— BEGIN Records —

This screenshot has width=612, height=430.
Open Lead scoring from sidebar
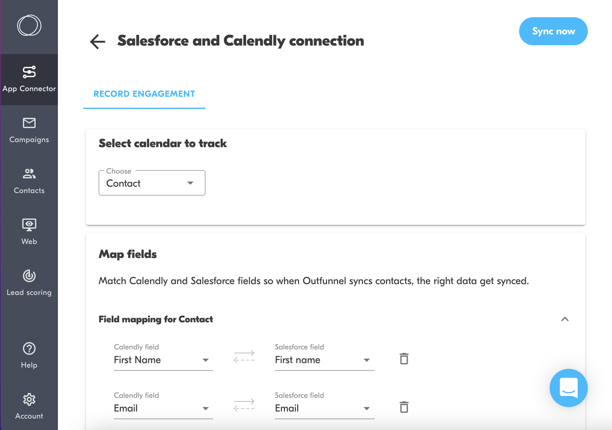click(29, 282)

— END Records —
— BEGIN Records —

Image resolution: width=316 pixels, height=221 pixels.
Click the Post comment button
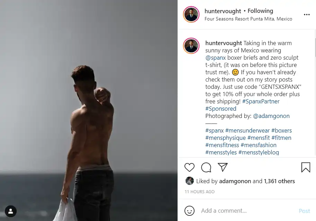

— END Records —
— BEGIN Records —

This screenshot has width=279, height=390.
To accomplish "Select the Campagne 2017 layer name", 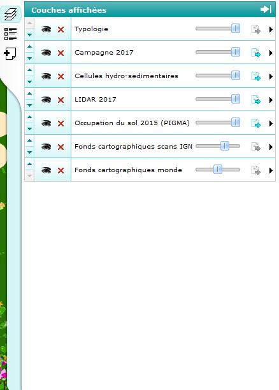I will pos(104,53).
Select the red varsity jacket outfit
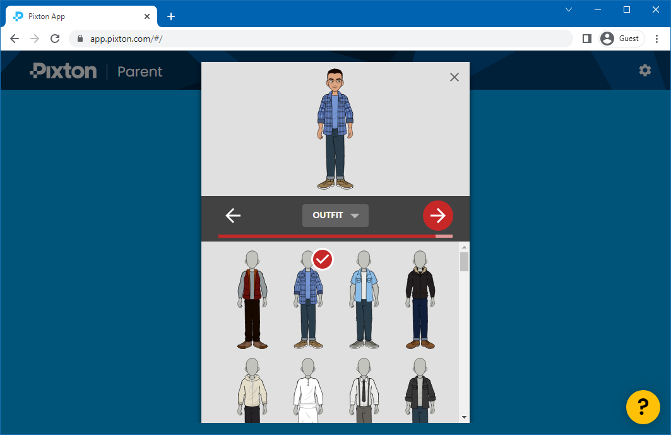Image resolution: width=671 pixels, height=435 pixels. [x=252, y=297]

— END Records —

> [Written request]: Edit the entries that begin at the line containing "This screenshot has width=612, height=430." and stop after the line containing "click(29, 282)", replacing "Lead scoring" with "Deal stages" and keeping everything else the same. Give back only those lines, without the pictures.

> [Task result]:
This screenshot has width=612, height=430.
Open Deal stages from sidebar
click(29, 282)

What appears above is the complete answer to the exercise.